Problem description
Once you find the line with "Powered by Workrol (118, 2550)", copy it and every line after it through the end of the entries below, exactly as written.

Information shown
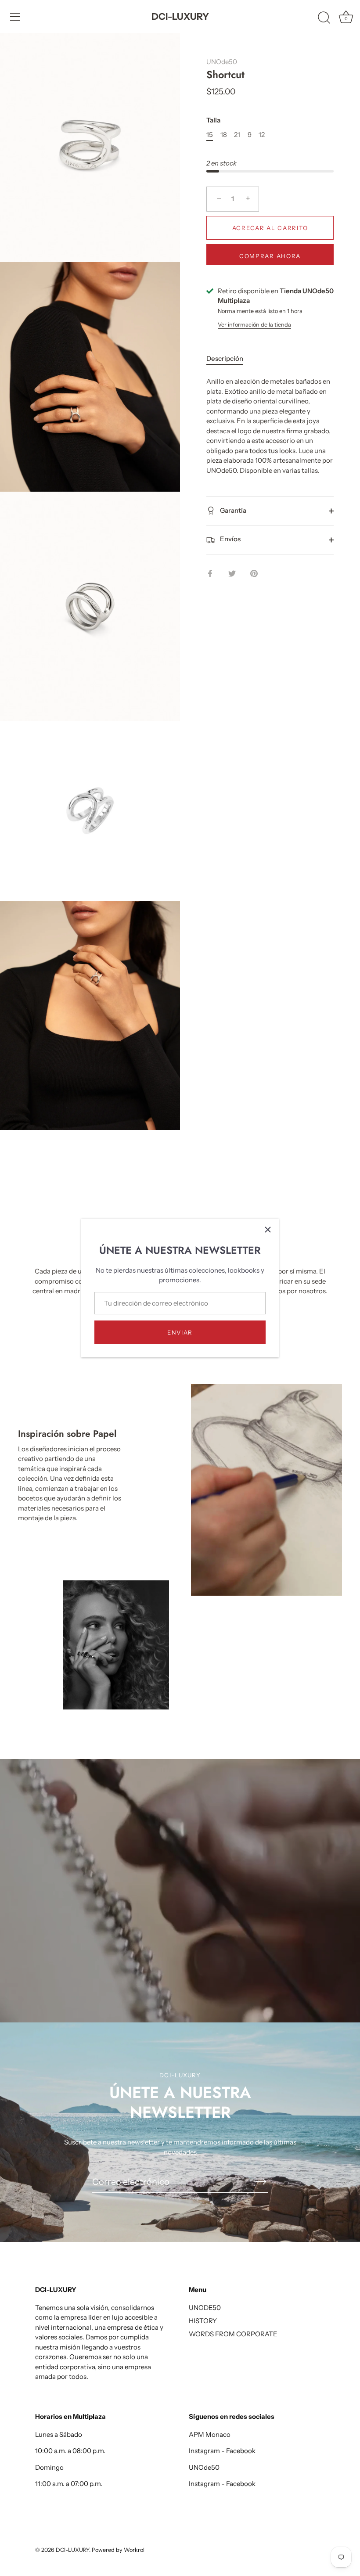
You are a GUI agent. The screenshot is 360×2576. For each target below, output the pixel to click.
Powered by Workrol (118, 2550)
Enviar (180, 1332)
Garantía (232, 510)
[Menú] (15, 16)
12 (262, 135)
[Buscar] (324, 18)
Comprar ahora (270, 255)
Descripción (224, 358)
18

Completed exercise
Powered by Workrol (118, 2550)
Enviar (180, 1332)
Garantía (232, 510)
[Menú] (15, 16)
12 (262, 135)
[Buscar] (324, 18)
Comprar ahora (270, 255)
Descripción (224, 358)
18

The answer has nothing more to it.